The Trans-Atlantic Platform Launches Fourth Digging Into Data Challenge

Digital researchers from three continents invited to apply new methods of using "big data" to address humanities inquiries

The Trans-Atlantic Platform Launches Fourth Digging Into Data Challenge
WASHINGTON, (March 3, 2016)

Applications are now open for the fourth round of the Digging Into Data Challenge for research projects that use "big data" to address questions in the social sciences and humanities. Started as a small competition launched in 2009 by NEH and three partner agencies in the US, UK, and Canada, Digging into Data is now under the auspices of the Trans-Atlantic Platform (T-AP), a consortium of sixteen international funders of social sciences and humanities research from Europe, South America, and North America, including the National Endowment for the Humanities (NEH).
 
The T-AP Digging Into Data funding opportunity is open to international projects that consist of teams from at least three member countries, and must include partners from both sides of the Atlantic. All projects must address any research question in humanities and/or social sciences disciplines by using large-scale, digital data analysis techniques, and show how these techniques can lead to new insights. Research partners will receive funding from their own national funding agencies for projects that can last for up to 36 months.
 
The results of these research projects will be showcased at a special conference sponsored by the participating agencies at the end of the funding period.
 
“This means many more teams will be able to compete.

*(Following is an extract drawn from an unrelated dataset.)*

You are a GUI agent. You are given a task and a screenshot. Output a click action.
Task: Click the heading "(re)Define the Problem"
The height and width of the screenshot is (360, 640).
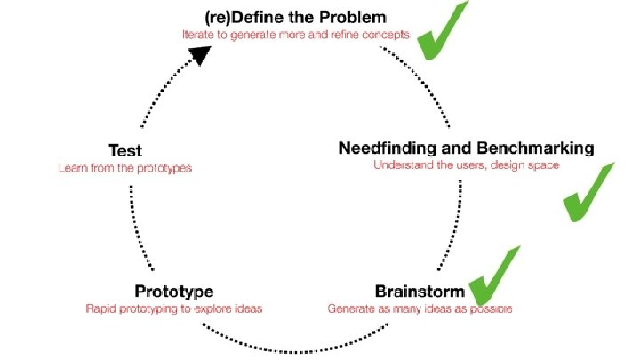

The Challenge will be open to more researchers, including new partners from Europe and North America and, for the first time, partners from South America,” said Ted Hewitt, president of the Social Sciences and Humanities Research Council of Canada and co-chair of T-AP’s steering committee. 
 
"Over the past seven years, the international Digging into Data Challenge has changed the way we think about the boundaries of humanities research, bringing together new ideas from scholars across disciplines and across borders,” said Brett Bobley, Director of NEH’s Office of Digital Humanities.  “We are excited to expand the program to seven new countries this year and see what remarkable collaborative scholarship emerges."
 
Previous winners of the Challenge, held in 2009, 2011, and 2013, include a team that developed tools to compare, visualize and analyze the extensive court records of more than 197,000 individual trials held over 240 years at the Old Bailey criminal court in London, and a research partnership that conducted data mining to better understand how the media shaped public opinion during the 1918 influenza pandemic.